## GIVEN EXERCISE:
Please copy out the rows word for word, starting at the line that contains "Image resolution: width=1885" and ending at the last of the rows, and leave the pictures out of your copy.

(Text and item location rows)

** begin **

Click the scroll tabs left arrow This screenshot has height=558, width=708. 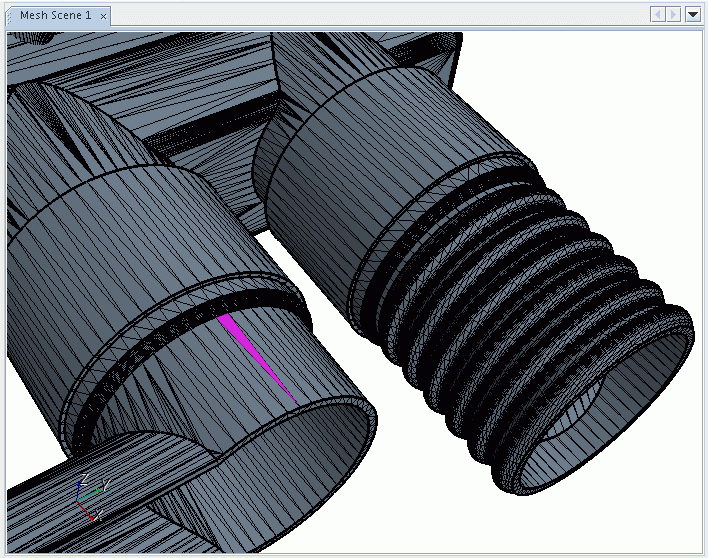(x=658, y=15)
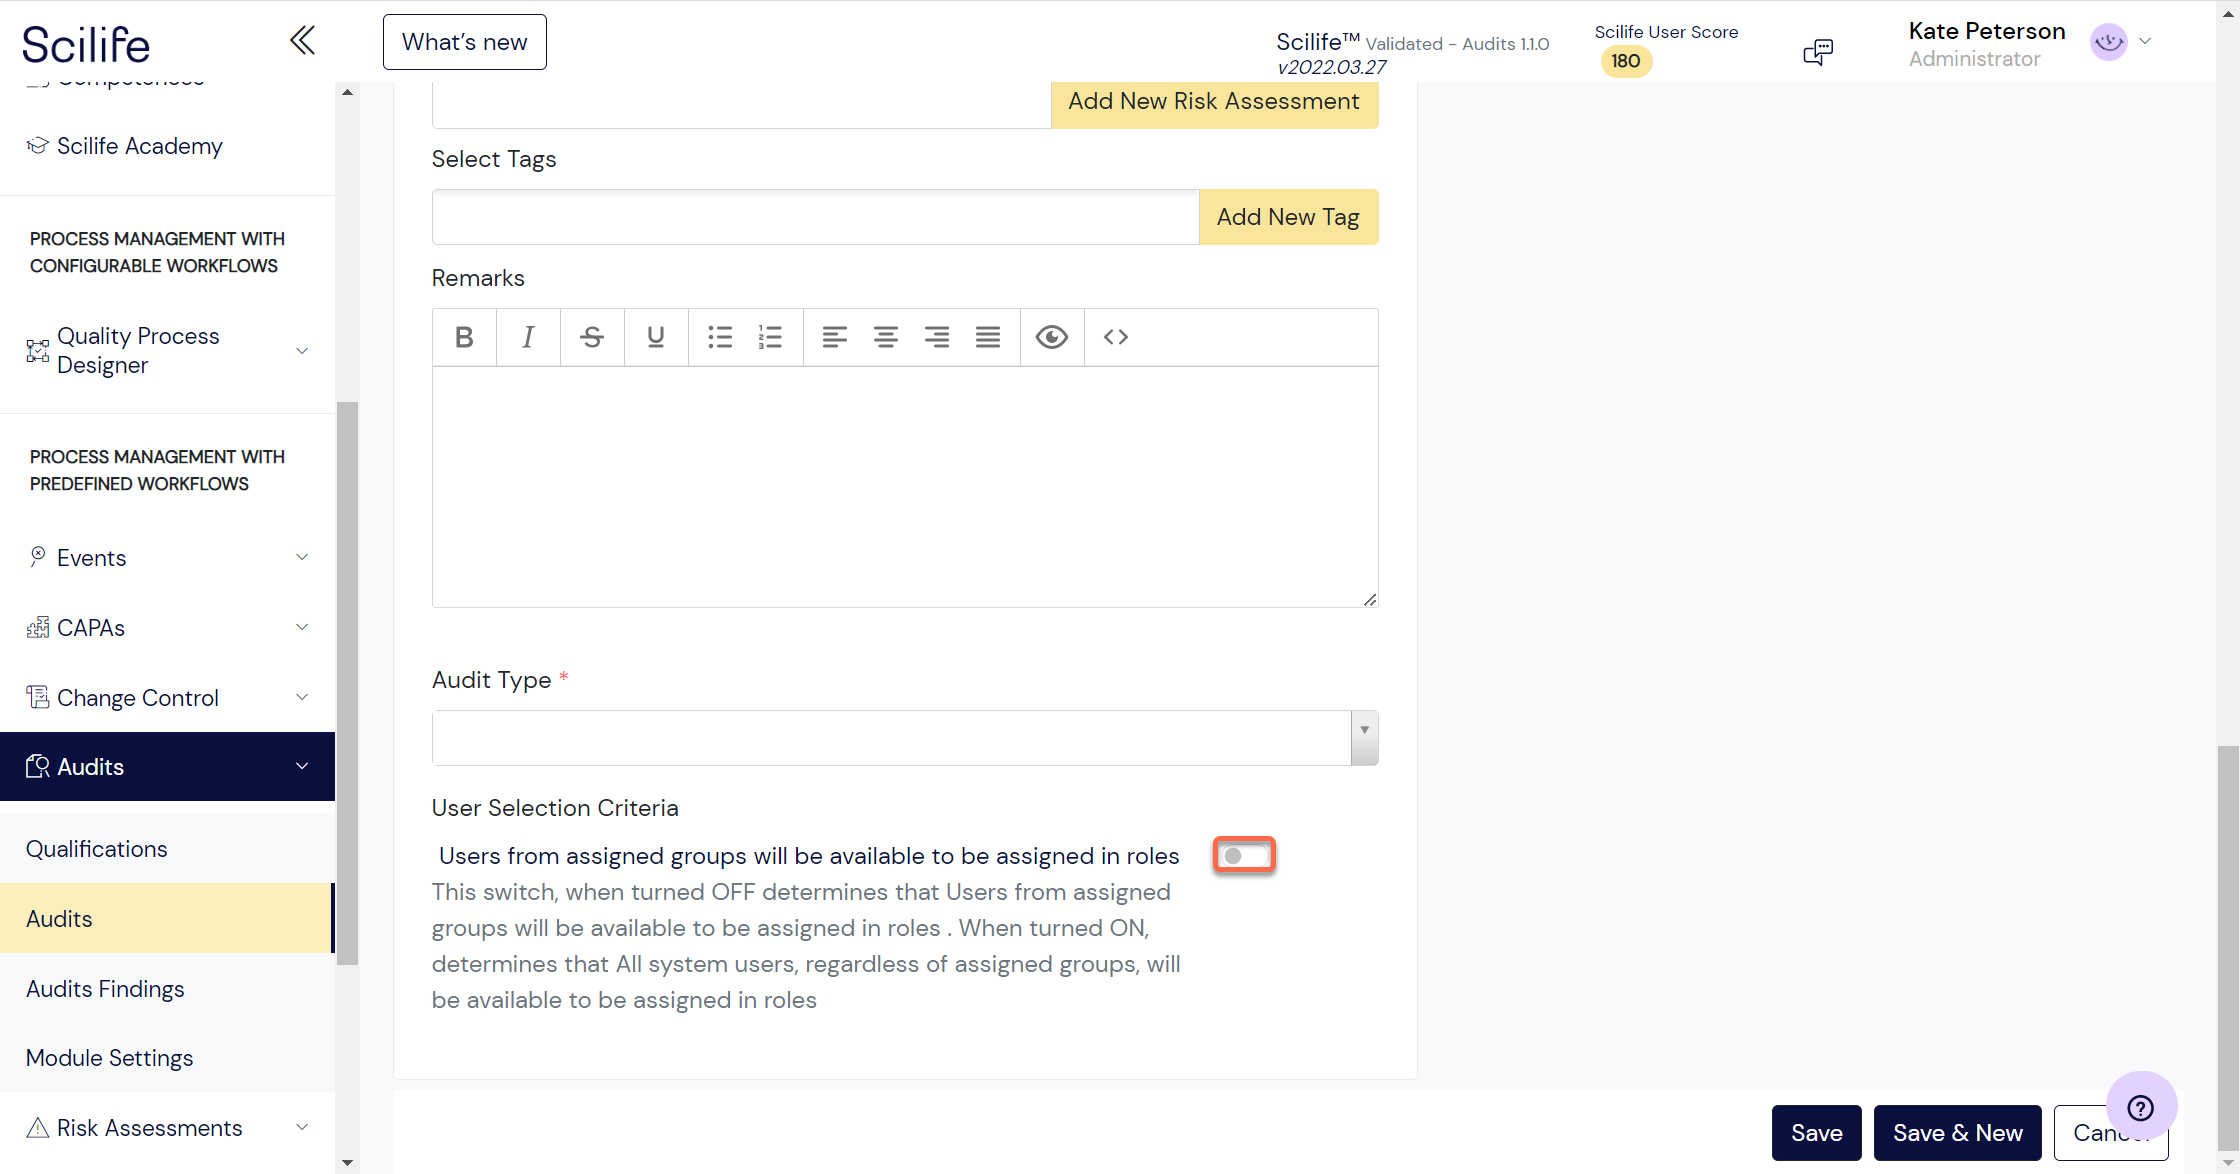Apply underline in Remarks toolbar

(x=656, y=337)
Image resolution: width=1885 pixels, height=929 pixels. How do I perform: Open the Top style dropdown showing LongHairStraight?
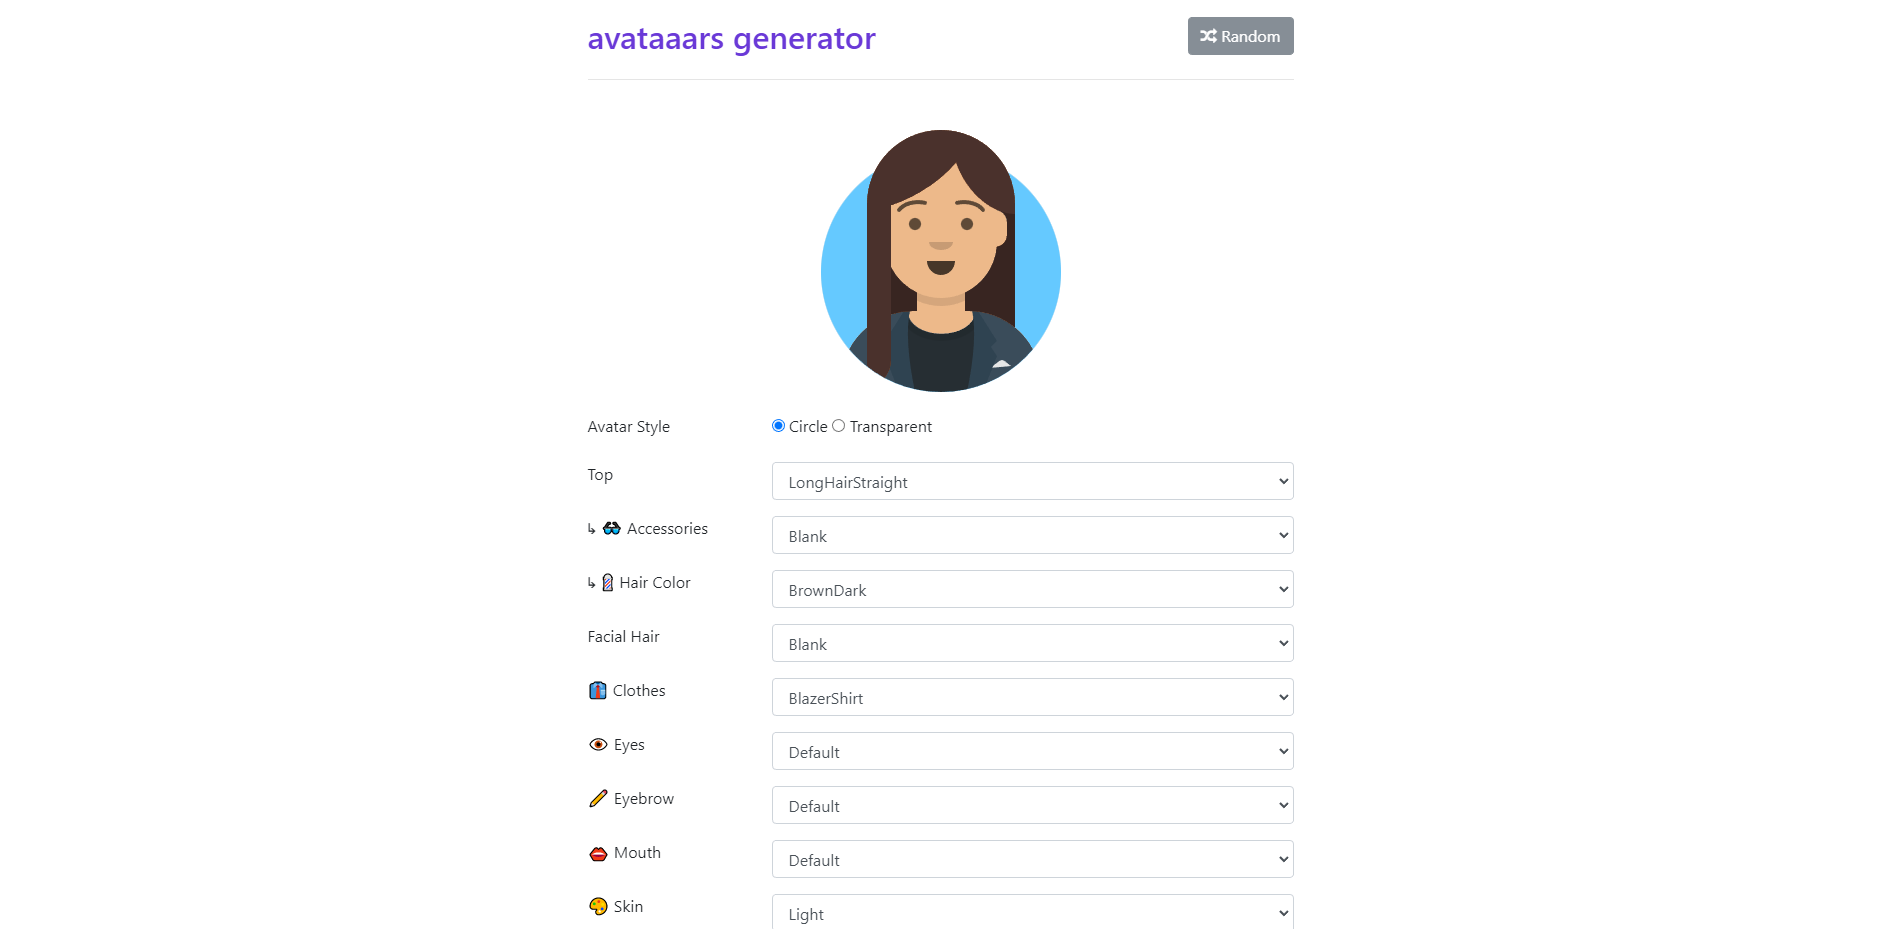[1032, 481]
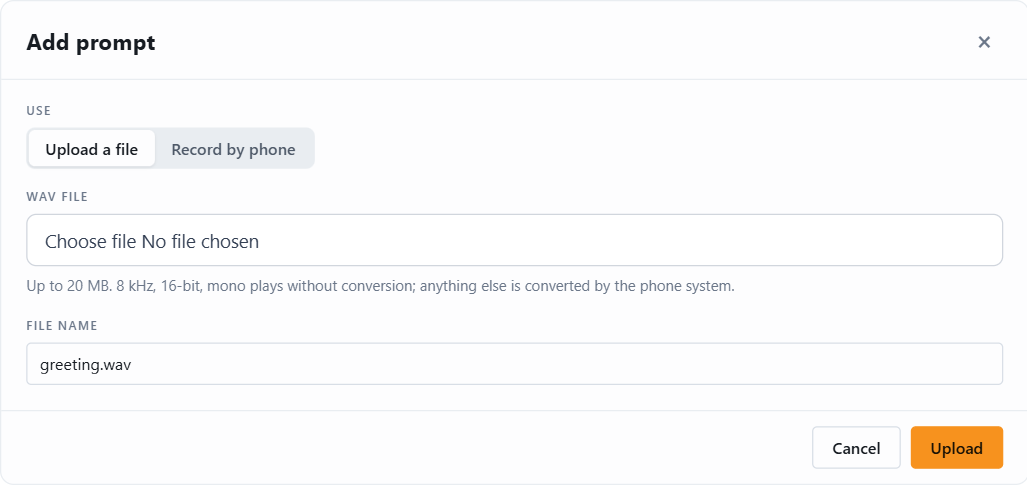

** end **

## RESPONSE FOR THIS EXERCISE:
Image resolution: width=1885 pixels, height=929 pixels. How do I perform: Open the Top style dropdown showing LongHairStraight?
[1032, 481]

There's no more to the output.